From the line with "ENT (88, 1315)" to the line with "Kontakta oss (35, 2265)", retype every line exactly, including those two, and leave out the rest of the data below.

> [SOURCE DATA]
+++
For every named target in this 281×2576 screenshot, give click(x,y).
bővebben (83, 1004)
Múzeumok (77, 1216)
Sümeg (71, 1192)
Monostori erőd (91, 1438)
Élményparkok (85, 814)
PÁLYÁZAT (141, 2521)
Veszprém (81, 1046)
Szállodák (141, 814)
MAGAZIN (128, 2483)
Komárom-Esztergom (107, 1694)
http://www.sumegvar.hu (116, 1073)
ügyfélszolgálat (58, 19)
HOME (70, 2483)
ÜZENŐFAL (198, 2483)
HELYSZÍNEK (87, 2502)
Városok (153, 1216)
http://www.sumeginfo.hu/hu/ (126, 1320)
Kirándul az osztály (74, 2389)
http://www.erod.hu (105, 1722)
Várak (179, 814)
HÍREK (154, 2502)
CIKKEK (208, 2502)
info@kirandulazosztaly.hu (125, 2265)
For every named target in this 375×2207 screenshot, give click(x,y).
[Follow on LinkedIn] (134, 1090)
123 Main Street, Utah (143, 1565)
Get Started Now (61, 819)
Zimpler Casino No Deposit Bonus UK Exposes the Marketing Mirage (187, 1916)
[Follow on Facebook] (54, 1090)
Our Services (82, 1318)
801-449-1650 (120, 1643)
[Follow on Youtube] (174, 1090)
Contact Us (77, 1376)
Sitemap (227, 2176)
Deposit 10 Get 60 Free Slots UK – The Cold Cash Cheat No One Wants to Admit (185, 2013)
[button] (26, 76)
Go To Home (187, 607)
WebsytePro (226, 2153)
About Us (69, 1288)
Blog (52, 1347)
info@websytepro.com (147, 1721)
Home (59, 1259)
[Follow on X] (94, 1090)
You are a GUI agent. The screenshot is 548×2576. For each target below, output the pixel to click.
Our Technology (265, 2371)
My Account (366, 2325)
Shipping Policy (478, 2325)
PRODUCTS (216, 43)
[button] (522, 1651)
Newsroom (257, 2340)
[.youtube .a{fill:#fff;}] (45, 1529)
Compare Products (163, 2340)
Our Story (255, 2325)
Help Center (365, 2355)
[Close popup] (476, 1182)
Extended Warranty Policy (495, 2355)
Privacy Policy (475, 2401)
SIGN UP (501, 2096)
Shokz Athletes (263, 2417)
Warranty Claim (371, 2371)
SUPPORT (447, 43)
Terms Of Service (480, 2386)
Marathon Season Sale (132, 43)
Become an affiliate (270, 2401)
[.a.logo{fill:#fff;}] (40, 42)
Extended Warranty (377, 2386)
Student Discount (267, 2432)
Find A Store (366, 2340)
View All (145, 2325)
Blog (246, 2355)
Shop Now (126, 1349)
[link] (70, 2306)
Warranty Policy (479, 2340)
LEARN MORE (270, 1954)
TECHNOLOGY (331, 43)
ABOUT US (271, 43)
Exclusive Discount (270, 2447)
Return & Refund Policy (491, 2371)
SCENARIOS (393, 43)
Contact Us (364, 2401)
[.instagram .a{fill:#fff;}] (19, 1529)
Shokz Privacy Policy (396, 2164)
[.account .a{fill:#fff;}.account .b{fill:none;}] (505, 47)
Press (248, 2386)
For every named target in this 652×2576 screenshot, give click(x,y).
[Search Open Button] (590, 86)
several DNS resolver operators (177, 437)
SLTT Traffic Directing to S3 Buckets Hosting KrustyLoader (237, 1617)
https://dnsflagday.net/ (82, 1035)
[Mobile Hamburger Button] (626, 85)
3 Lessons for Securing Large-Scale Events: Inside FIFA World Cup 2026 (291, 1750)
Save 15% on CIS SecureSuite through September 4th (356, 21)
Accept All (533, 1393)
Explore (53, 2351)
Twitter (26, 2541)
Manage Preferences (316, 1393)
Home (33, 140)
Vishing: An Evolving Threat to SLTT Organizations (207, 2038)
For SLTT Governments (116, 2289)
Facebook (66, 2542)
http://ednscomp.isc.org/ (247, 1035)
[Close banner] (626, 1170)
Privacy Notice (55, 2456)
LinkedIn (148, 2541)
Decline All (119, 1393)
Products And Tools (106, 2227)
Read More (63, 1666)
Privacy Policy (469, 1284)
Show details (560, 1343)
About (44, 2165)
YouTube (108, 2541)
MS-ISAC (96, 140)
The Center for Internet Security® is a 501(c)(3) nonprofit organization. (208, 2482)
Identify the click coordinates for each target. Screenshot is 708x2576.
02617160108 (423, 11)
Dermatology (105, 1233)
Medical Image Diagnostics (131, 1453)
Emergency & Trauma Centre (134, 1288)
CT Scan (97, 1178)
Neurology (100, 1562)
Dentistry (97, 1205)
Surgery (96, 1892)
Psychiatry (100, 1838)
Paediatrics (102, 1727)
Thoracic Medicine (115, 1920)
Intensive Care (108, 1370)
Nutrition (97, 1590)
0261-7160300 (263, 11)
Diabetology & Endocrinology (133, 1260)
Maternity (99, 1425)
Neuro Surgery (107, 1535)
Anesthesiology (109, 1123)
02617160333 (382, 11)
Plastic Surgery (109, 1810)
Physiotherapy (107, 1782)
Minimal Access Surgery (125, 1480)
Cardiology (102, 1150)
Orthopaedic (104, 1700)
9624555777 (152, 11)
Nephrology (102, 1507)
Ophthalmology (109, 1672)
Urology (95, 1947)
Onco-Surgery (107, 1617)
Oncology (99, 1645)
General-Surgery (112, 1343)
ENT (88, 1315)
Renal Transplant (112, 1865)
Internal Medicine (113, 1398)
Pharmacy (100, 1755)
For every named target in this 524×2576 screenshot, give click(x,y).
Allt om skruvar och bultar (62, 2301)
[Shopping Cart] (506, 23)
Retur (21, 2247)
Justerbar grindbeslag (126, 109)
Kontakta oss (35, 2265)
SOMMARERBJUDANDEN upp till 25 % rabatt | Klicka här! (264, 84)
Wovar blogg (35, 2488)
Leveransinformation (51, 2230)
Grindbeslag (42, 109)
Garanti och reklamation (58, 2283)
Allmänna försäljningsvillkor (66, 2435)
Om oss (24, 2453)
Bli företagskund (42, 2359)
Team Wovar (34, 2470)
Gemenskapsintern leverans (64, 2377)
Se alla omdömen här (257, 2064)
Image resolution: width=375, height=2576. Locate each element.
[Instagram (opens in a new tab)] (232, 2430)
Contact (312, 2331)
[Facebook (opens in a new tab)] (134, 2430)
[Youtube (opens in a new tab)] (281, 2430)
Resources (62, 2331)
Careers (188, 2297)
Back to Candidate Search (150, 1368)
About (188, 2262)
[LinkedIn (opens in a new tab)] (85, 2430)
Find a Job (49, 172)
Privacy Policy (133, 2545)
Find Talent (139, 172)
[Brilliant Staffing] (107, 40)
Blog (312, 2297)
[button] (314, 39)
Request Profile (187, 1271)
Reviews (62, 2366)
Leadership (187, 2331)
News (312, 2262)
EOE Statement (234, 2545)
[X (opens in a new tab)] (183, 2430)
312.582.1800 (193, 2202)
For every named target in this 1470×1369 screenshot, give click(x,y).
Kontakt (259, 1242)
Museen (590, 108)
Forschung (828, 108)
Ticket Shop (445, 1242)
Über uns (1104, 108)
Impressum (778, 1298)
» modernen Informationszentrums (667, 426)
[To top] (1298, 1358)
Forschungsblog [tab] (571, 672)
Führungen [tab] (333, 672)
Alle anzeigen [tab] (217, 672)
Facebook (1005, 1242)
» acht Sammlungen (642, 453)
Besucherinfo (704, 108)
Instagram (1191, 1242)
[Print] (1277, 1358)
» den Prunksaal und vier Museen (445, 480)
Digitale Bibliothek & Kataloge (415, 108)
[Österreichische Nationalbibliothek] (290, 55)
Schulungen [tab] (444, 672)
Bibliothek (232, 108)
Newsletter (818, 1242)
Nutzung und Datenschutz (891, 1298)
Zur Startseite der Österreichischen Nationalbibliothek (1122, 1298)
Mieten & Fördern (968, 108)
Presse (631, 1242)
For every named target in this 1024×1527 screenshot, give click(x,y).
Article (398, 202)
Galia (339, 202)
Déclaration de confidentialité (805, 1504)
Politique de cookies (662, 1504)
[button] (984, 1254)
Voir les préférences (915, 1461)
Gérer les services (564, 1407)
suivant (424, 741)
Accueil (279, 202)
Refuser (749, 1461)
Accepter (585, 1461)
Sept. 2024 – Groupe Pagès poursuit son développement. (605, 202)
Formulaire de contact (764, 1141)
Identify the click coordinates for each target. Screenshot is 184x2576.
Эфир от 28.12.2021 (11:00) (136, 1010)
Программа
+++
> [SOLVED EXERCISE]
ENT (88, 1315)
Renal Transplant (112, 1865)
Internal Medicine (113, 1398)
Pharmacy (100, 1755)
For every named target in this 524×2576 screenshot, give click(x,y).
Allt om skruvar och bultar (62, 2301)
[Shopping Cart] (506, 23)
Retur (21, 2247)
Justerbar grindbeslag (126, 109)
Kontakta oss (35, 2265)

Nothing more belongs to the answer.